Underlying Nickelodeon’s new shows--which also include an animated series, “Aaahh! Real Monsters,” premiering Oct. 30--is a pro-kids approach that has made the children’s TV network one of the most popular and profitable cable channels.
“Most prime-time shows with kids surround adults with unrealistic kid characters,” said Herb Scannell, senior vice president of programming for the channel, which reaches about 60 million homes. “We make the kid the center of the show, seeing the world from his or her perspective.”
That his or her is important. In a world of macho Mighty Morphin Power Rangers, Nickelodeon has taken the unusual step of making competent girls the heroes of some of its shows. Television programmers traditionally have been reluctant to base children’s series around girls because it was believed that boys wouldn’t watch, whereas girls were willing to tune in shows about boys.
“Alex Mack,” for example, is something of a younger sister to “Clarissa Explains It All,” a popular Nickelodeon comedy about a bright teen-age girl who was an expert on sibling rivalry. “Clarissa,” which has gone out of production but continues in reruns, predated NBC’s “Blossom” and ABC’s “My So-Called Secret Life,” which also center around teen-age girls.

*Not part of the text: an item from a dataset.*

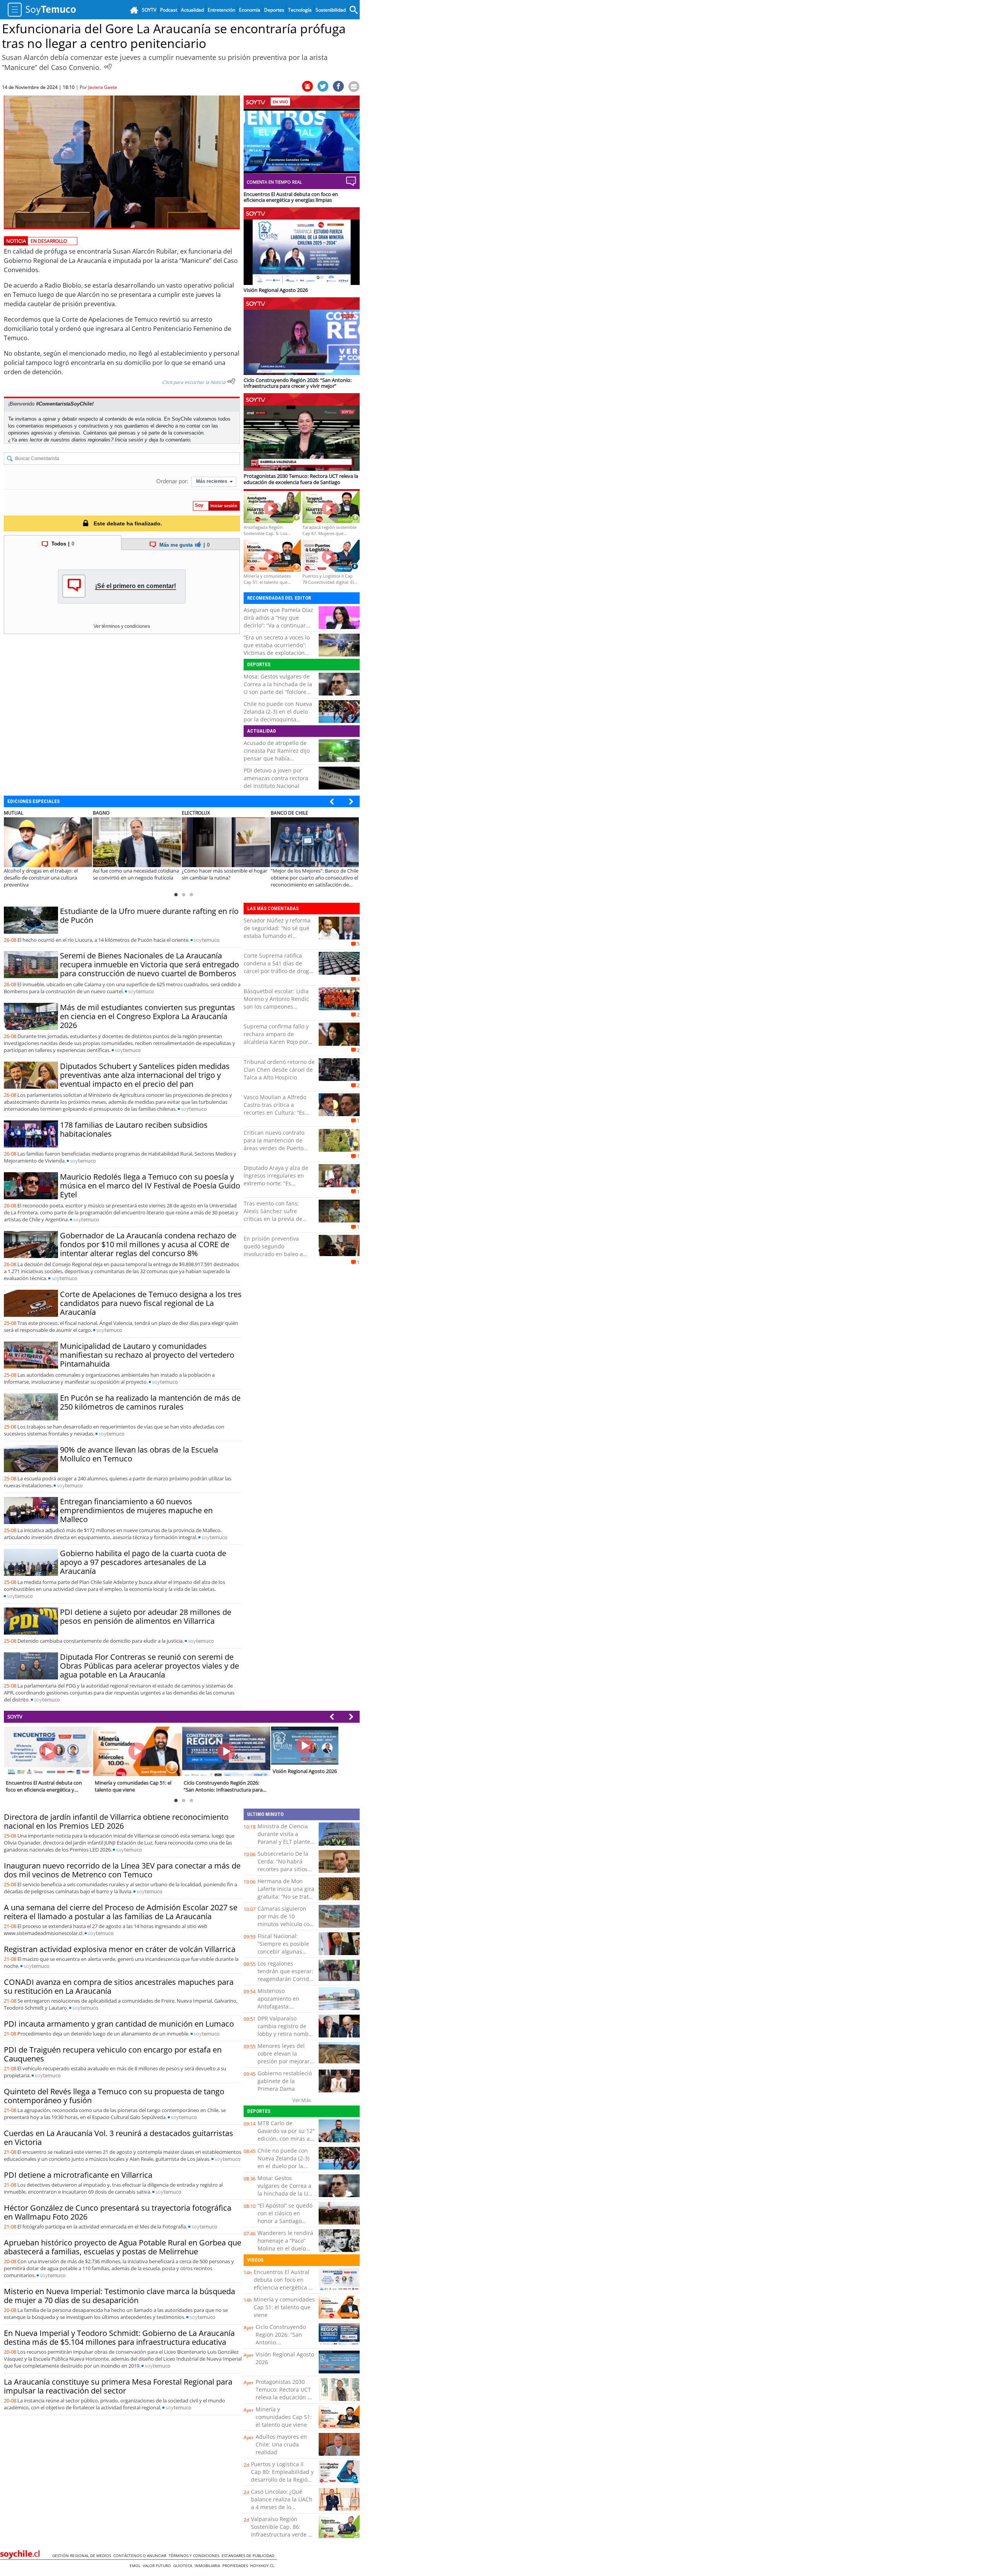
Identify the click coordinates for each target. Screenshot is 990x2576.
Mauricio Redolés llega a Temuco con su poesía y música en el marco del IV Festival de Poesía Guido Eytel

Like MTV, its sister network, Nickelodeon has been very successful at creating a feeling among young viewers that this is a network for them . In addition to meeting with kids to discuss program ideas and issues that affect them, the network communicates with children through computers and sponsors events such as “The Big Help,” which led to kids across the country pledging volunteer time.
“I think of Nickelodeon as a relationship with kids,” said Laybourne, a former educator who is credited with much of the success of the network. “We have a promise to our audience that we’re not going to sell them short, and we’re not going to talk to them as if kids are born stupid.”
That relationship is translating into loyal audiences, with Nickelodeon accounting for 30% of the total viewing time children spend with all children’s shows on TV.
Nickelodeon (which includes the Nick at Nite lineup of “classic” sitcoms) showed an estimated $115 million in operating profits in 1993 on $282 million in revenue (from advertising and affiliate fees), according to Bill Marchetti, an analyst for Paul Kagan Associates. Marchetti estimates that Nickelodeon will take in $331.1 million in total revenues this year, with operating profits of $145 million.
“They’ve been very successful at creating a brand identity and loyal viewing,” Marchetti said, “and advertisers are willing to pay a premium for that.”
* “The Secret Life of Alex Mack” airs Saturdays at 8 p.m. “My Brother and Me” airs Sundays at 6:30 p.m. “Allegra’s Window” premieres Monday at 11 a.m., followed by “Gullah Gullah Island” at 11:30 a.m.